Edwards argues that “God, in his providence, generally smiles upon and prospers those men who are of a liberal, charitable, bountiful spirit,” whereas “God has threatened to follow with is curse those who are uncharitable to the poor [consider Proverbs 21:3; Ezekiel 16:49].” In calling Christians to take seriously these promises that God makes to generosity, he encourages us to remember:

It is easy with God to make up to men what they give in charity. Many but little consider how their prosperity or ill success in their outward affairs depends upon Providence. There are a thousand turns of providence, to which their affairs are liable, whereby God may either add to their outward substance, or diminish from it, a great deal more than they are ordinarily called to give to their neighbors.
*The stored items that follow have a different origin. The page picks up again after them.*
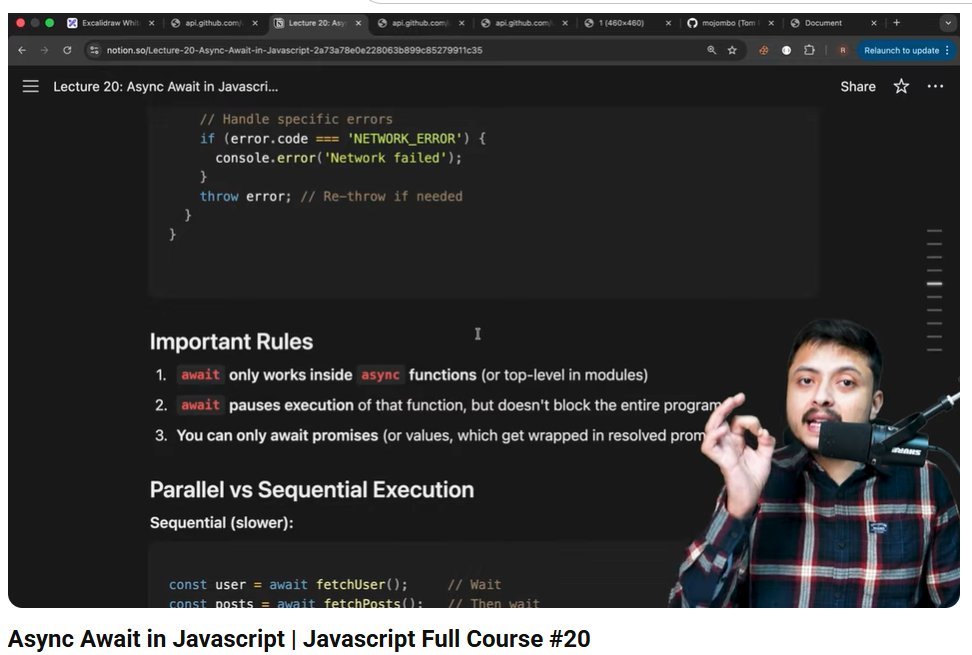Click the Chrome profile avatar icon
This screenshot has height=655, width=972.
click(843, 48)

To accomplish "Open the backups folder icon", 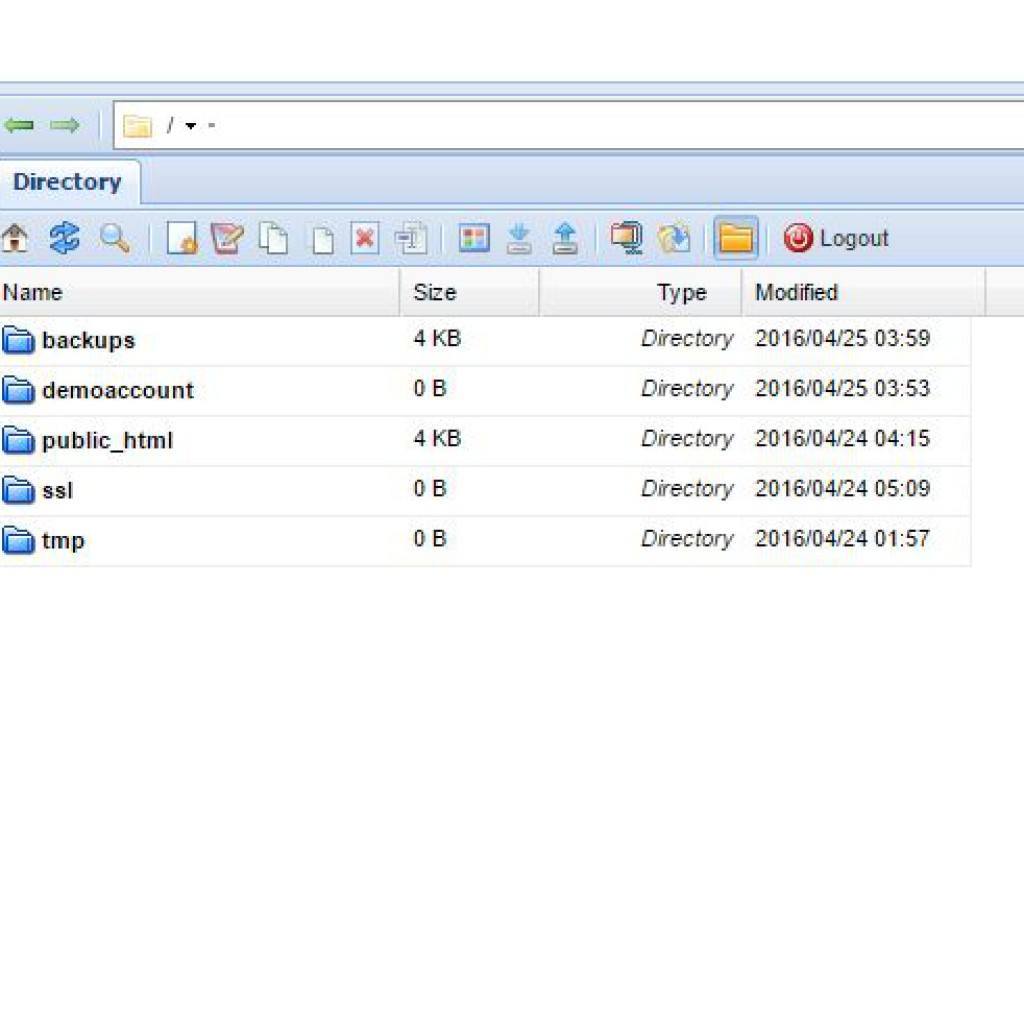I will [x=19, y=339].
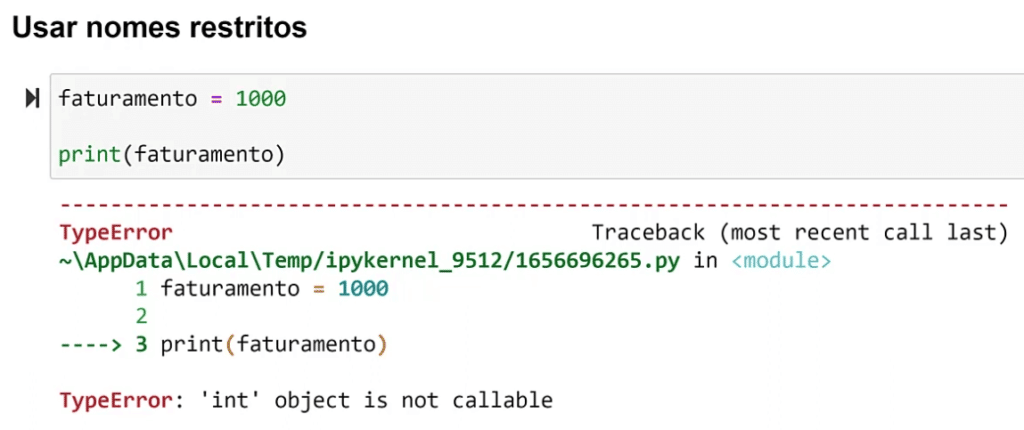Click traceback line 1 'faturamento = 1000'
The height and width of the screenshot is (430, 1024).
click(x=275, y=288)
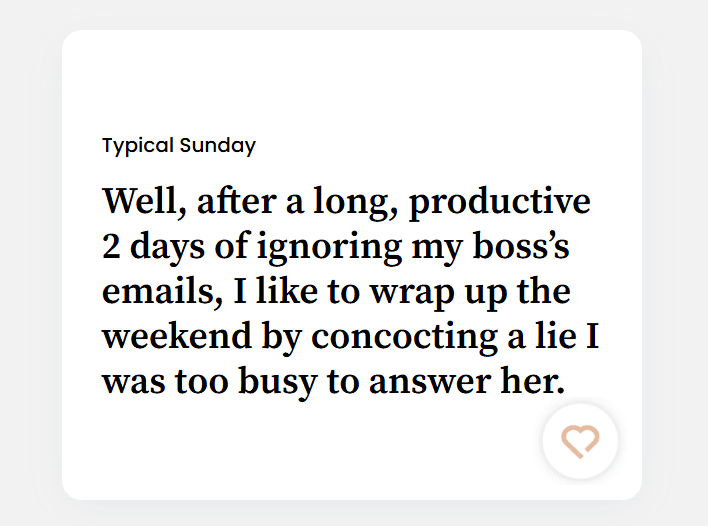Click the word 'concocting' in the answer
The width and height of the screenshot is (708, 526).
[404, 338]
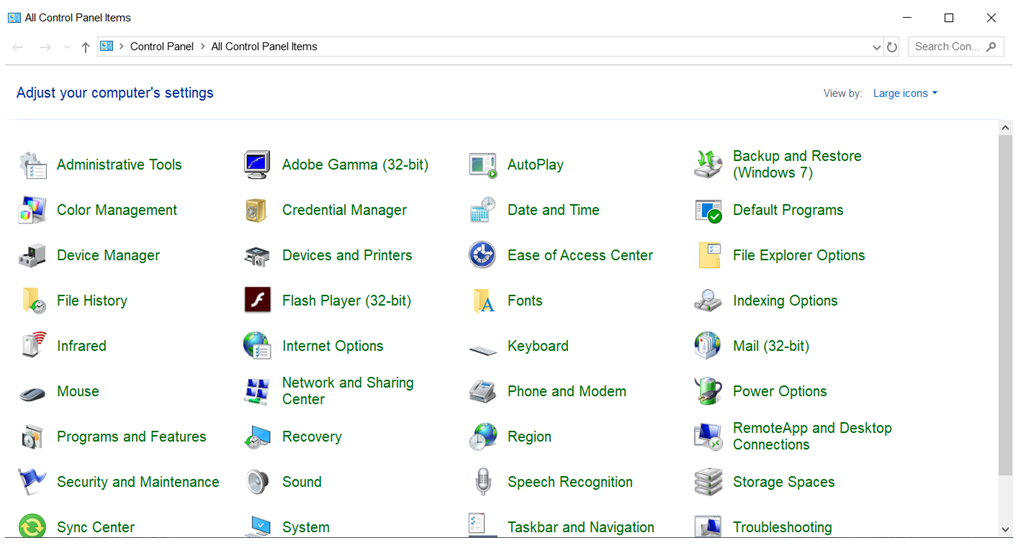Open the Device Manager icon
The width and height of the screenshot is (1031, 556).
tap(33, 255)
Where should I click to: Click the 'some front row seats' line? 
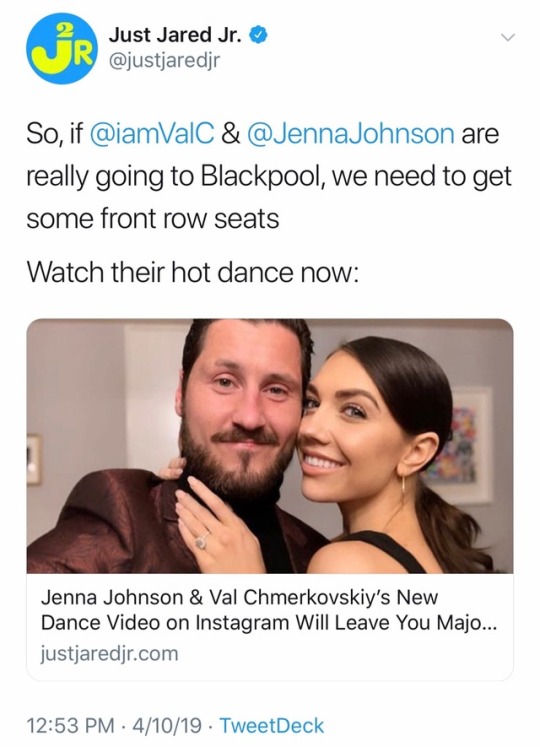pyautogui.click(x=153, y=219)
When men give to the needy, they do as it were sow seed for a crop. When men sow their seed, they seem to throw it away; yet they do not look upon it as thrown away; because, though they expect not the same again, yet they expect much more as the fruit of it….
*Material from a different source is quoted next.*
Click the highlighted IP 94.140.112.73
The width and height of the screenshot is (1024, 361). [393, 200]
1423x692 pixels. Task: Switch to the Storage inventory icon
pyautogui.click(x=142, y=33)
If it be not certain that they shall have a crop, yet they are willing to run the venture of it; for that is the ordinary way wherein men obtain increase. So it is when persons give to the poor; though the promises of gaining thereby, in our outward circumstances, perhaps are not absolute; yet it is as much the ordinary consequence of it, as increase is of sowing seed.

At the end of the sermon, Edward then lists and answers the chief objections people make about helping the poor. Edwards’s answers are penetrating and especially important, because I think most of us see ourselves in many of these objections. He shows that these objections are based on bad theology (best case) or just plain excuses (worst case).
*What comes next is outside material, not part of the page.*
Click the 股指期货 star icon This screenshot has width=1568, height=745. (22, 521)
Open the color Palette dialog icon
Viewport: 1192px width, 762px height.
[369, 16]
In light of Ann Coulter’s insensitive article on the Ebola doctor (and see my response), I thought it would be helpful to post my notes on this section of Edwards’s sermon. While he obviously isn’t directly addressing Ann Coulter, Coulter’s assertion that Christians should focus on helping America rather than going overseas is simply a species of some of these objections.

More than that, though, is that this discussion in general simply points out the importance of making sure we all have a good theology of helping the poor. Time and again I have seen people (and churches!) refuse to help those in great need on the basis of some of these objections. That is a true disgrace to the name of Christ — not to mention inhumane. Such a thing is worst of all when done “in the name of reason and sensibility.”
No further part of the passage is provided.